E poi ci domandiamo perché non funzionino le nostre sanzioni contro la Russia! Correndo tardivamente ai ripari, Usa, Regno unito, Canada, Giappone e Francia si sono accordati su di un progetto da 4,2 miliardi di dollari per triplicare l’attuale produzione di energia derivante dallo sfruttamento del nucleare civile. A tal fine, è allo studio un piano per la costruzione diffusa di piccoli reattori nucleari (Smr), che però necessitano di un particolare carburante di uranio noto come Haleu (High-Assay Low-Enriched Uranium), di cui guarda caso la russa Tenex ha il monopolio mondiale. Questo sconfortante panorama deriva dall’auto castrazione nucleare di un Occidente terrorizzato dal disastro di Fukushima del 2011, che ha fatto crollare gli investimenti previsti per il nucleare civile, sia in Europa che negli Usa. Con il paradosso che l’Ue continua a essere fortemente dipendente per le sue forniture elettriche dalle 18 centrali nucleari di fabbricazione russa costruite in Finlandia, Bulgaria, Slovacchia, Ungheria e Repubblica ceca, che utilizzano esclusivamente barre di uranio fabbricate da Rosatom e Tenex. Con il che il cerchio si chiude!

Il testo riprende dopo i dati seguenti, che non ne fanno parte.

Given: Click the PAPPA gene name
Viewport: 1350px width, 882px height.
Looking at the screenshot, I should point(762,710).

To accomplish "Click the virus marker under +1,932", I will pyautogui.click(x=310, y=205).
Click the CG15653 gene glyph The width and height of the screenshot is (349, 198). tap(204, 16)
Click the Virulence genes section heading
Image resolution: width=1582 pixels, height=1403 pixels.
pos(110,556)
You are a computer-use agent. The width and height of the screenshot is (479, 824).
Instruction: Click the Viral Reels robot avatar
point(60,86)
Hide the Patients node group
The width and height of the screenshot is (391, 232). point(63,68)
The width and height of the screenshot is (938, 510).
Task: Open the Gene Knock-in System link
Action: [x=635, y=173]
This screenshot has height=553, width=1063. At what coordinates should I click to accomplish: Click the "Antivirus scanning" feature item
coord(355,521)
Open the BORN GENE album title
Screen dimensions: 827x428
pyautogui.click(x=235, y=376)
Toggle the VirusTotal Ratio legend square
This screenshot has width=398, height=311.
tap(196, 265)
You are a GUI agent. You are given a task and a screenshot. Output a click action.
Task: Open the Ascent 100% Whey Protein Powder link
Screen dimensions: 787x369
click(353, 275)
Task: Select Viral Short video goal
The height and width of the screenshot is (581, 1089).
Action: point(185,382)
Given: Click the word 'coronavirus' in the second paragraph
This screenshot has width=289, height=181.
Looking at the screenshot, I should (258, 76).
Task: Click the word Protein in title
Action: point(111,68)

Di recente, nel caso dell’Ucraina, si è riusciti a sostituire le barre di uranio nei reattori Made in Russia, grazie a un accordo tra Kiev e l’americana Westinghouse, l’unica azienda occidentale al mondo in grado di farlo. A oggi, e per parecchi anni ancora, non è pensabile sostituire interamente la produzione russa di uranio grezzo e arricchito. Questo perché, per aprire nel mondo nuove miniere e impianti di sfruttamento dei minerali di uranio, occorre molto tempo e grandi investimenti pubblico-privati, soprattutto nel campo dell’arricchimento e della conversione del minerale per l’alimentazione delle centrali Smr, in cui si rende necessario l’intervento di grandi capitali pubblici per sostenere gli ingenti oneri relativi. Del resto, basta osservare che Rosatom e Tenex sono aziende dello Stato, integralmente sussidiate dal Governo russo e fortemente in attivo, grazie alla loro situazione di monopolio mondiale. Ma, in tutto questo, alcuni esperti sottolineano come esista un rischio fondato che le ingenti risorse pubbliche, necessarie per il rilancio del nucleare avanzato, vadano a finanziare progetti fine a se stessi, che hanno forse grande rilevanza dal punto di vista scientifico, ma scarsa o nulla applicazione per la diffusione di un nucleare sicuro che rafforzi lo sviluppo economico mondiale. Ma la storia del nucleare è come una strada piena di dossi e, tra balzi e sobbalzi, prima o poi si arriverà al mare grande della fusione nucleare e, allora, addio ricatto energetico dell’Opec e consociati!